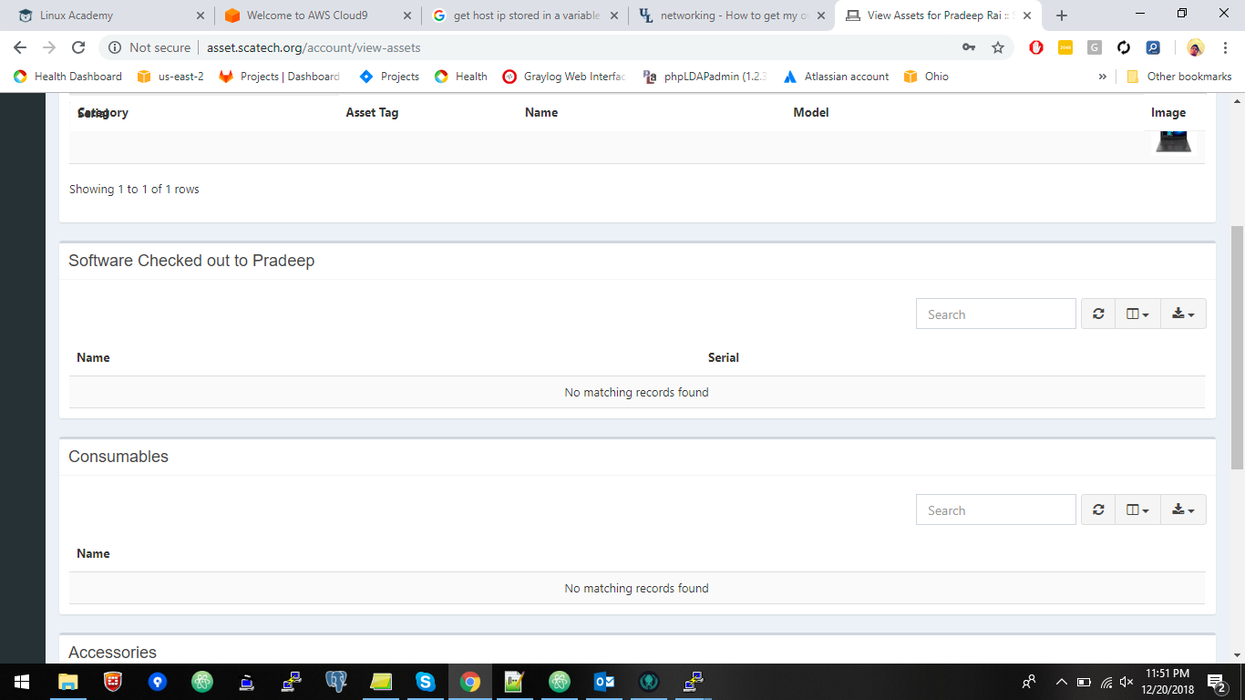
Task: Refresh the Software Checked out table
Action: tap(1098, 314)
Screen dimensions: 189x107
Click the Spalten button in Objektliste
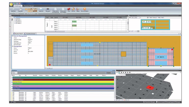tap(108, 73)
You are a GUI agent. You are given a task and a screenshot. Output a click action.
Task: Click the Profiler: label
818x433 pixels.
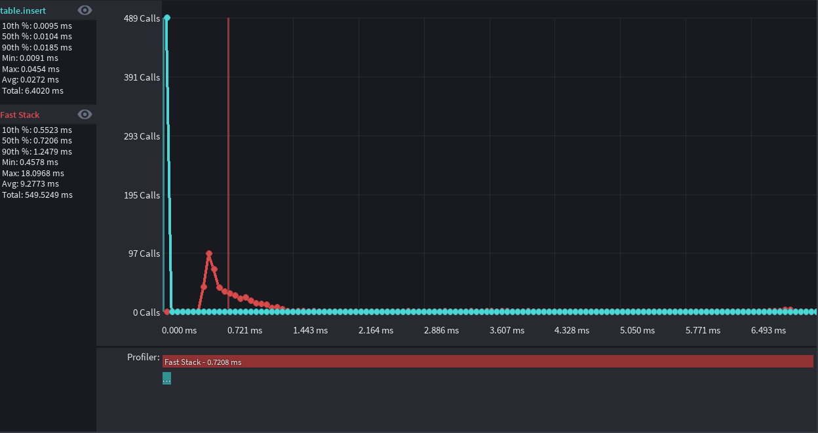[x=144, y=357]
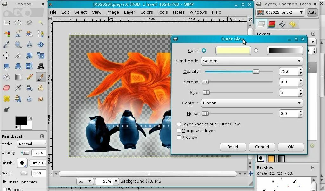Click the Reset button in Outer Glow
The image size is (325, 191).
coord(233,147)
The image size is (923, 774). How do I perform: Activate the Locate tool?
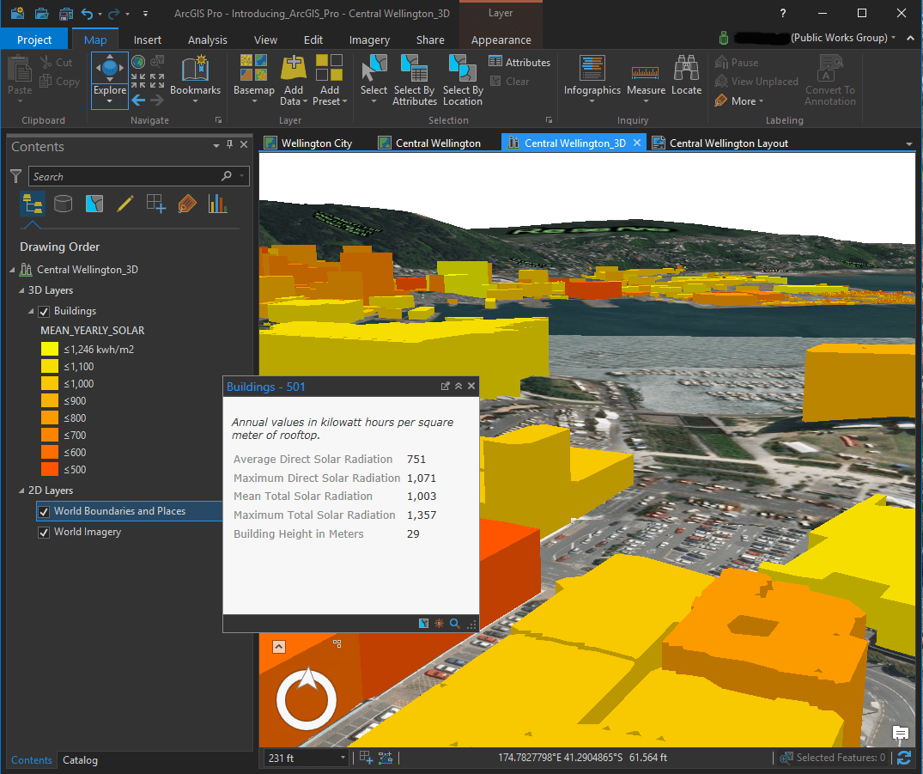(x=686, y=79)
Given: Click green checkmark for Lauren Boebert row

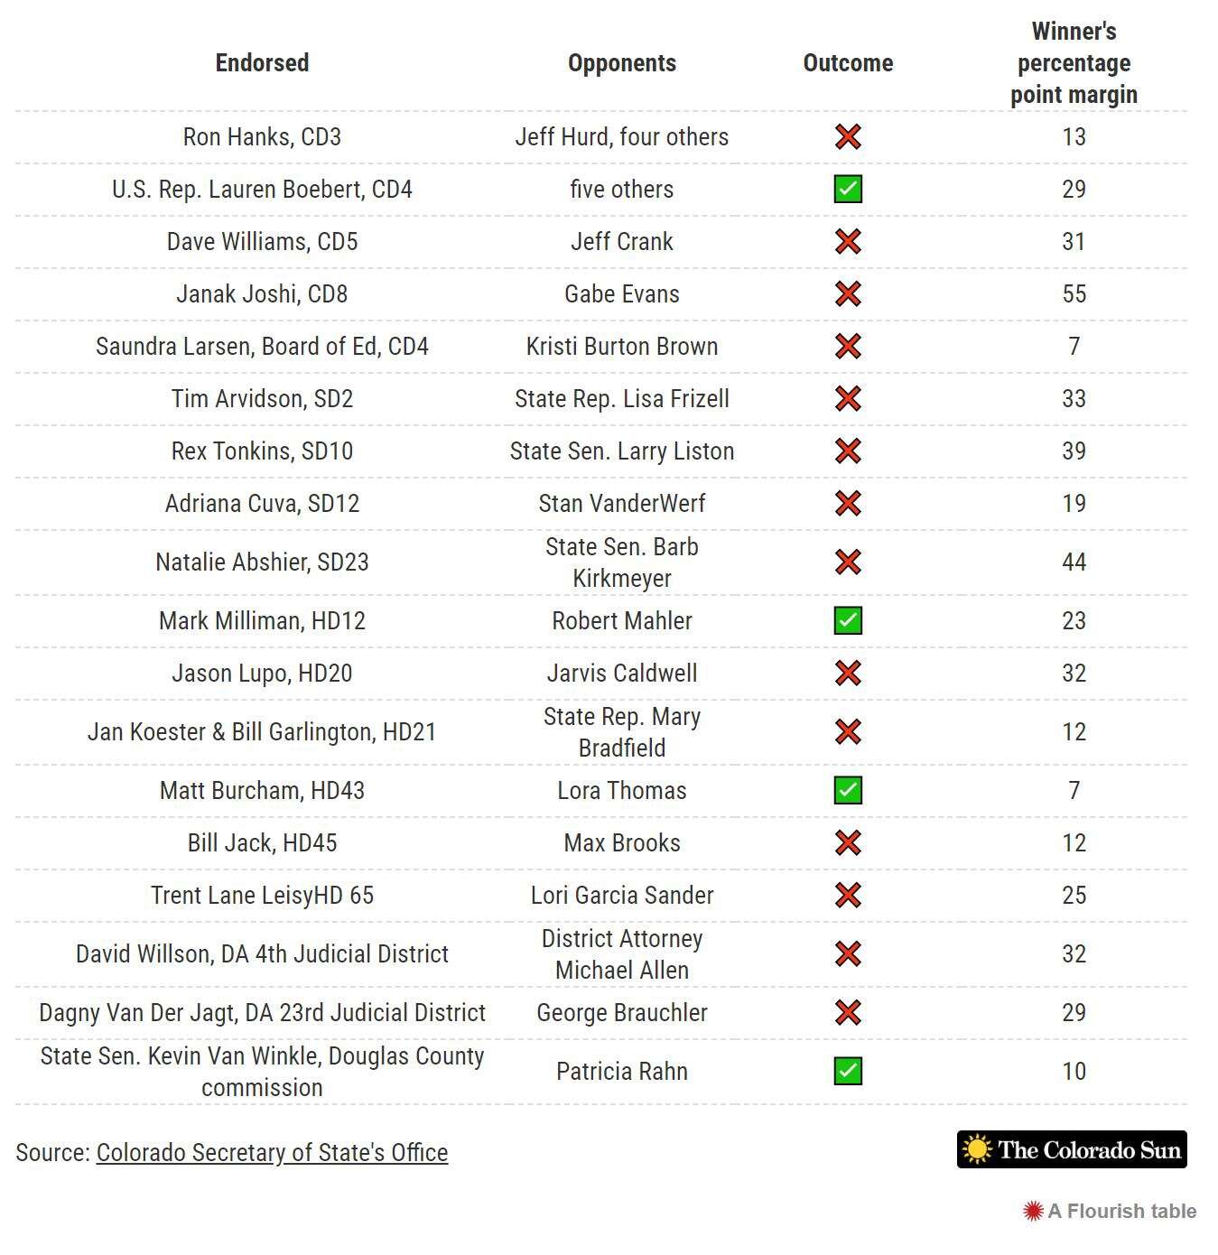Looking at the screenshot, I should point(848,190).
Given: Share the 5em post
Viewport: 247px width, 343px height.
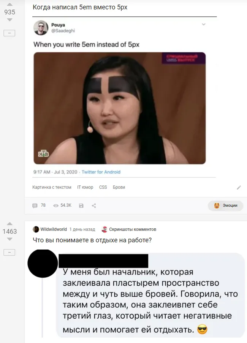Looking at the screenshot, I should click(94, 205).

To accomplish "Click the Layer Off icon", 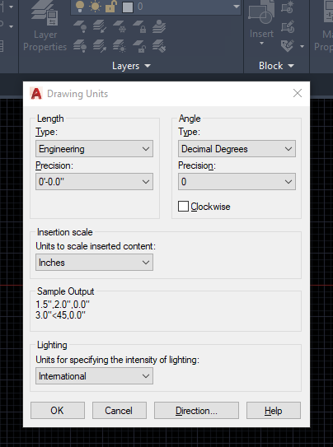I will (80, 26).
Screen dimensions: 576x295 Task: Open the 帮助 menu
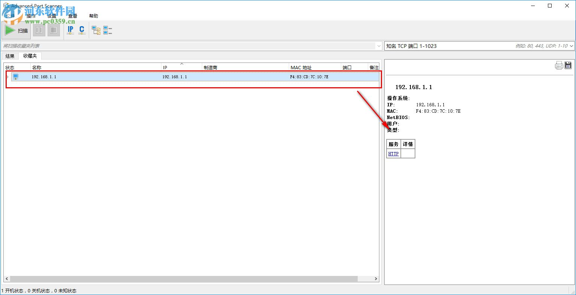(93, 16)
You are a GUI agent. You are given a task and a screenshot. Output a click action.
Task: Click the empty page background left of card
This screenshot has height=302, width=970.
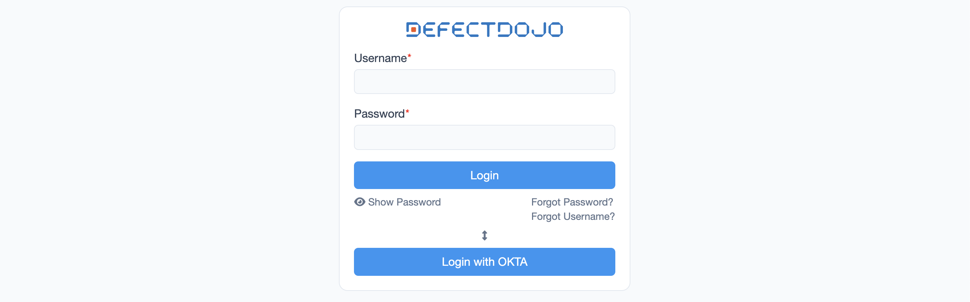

# # # # # # #

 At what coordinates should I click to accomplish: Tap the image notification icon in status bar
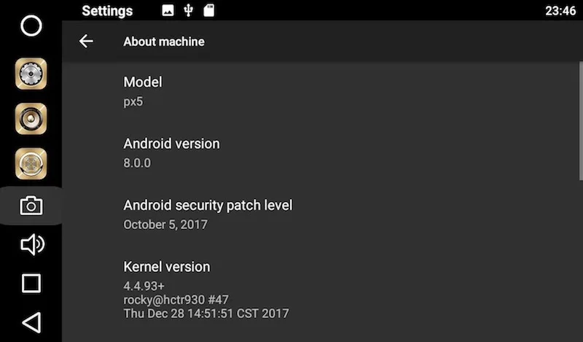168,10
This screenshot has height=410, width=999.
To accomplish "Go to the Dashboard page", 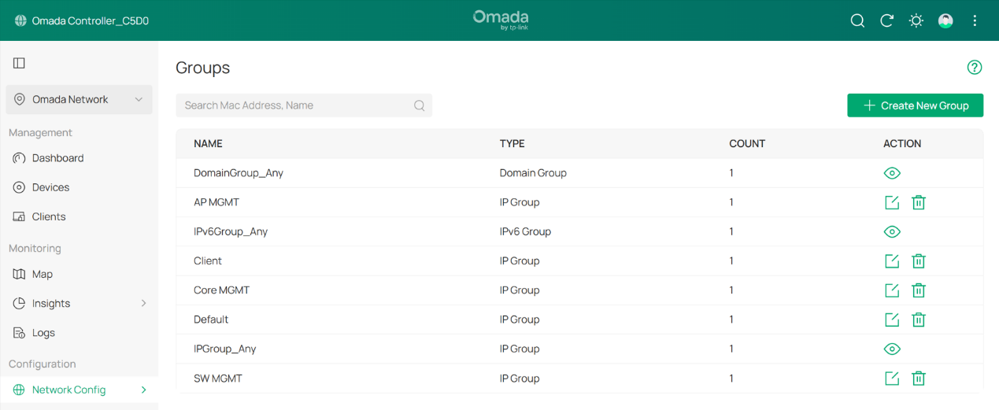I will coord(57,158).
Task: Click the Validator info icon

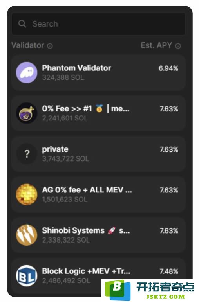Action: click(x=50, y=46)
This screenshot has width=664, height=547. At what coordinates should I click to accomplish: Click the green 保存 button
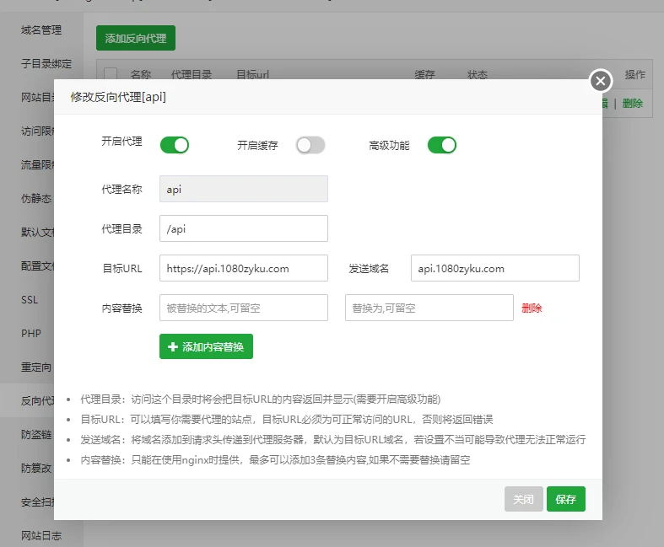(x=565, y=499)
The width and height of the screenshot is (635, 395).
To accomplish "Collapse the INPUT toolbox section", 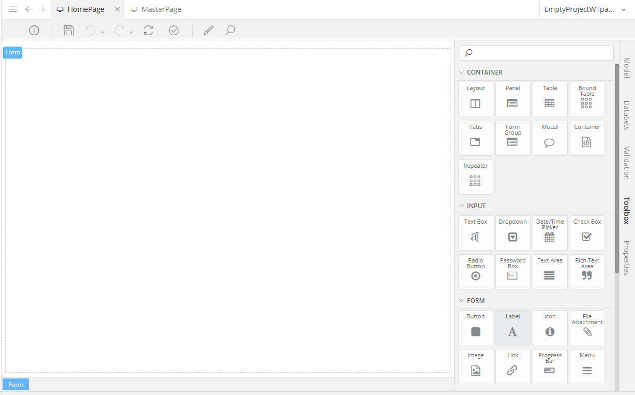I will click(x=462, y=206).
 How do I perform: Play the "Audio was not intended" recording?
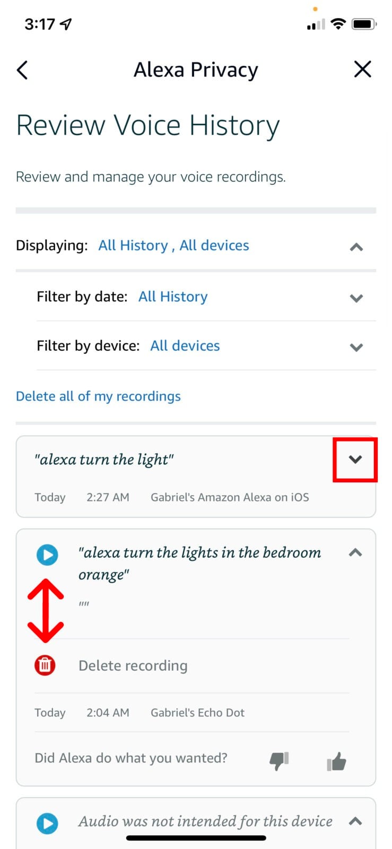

# # # # # # #

In the listing above, find the line with "Screen dimensions: 576x295" and the line with "This screenshot has height=302, width=970.". Set down exactly those lines and everything between them, skipping pictures.

Screen dimensions: 576x295 Task: Open the 帮助 menu
(93, 16)
You are a GUI agent. You are given a task and a screenshot. Output a click action.
Task: Click the empty page background left of card
This screenshot has height=302, width=970.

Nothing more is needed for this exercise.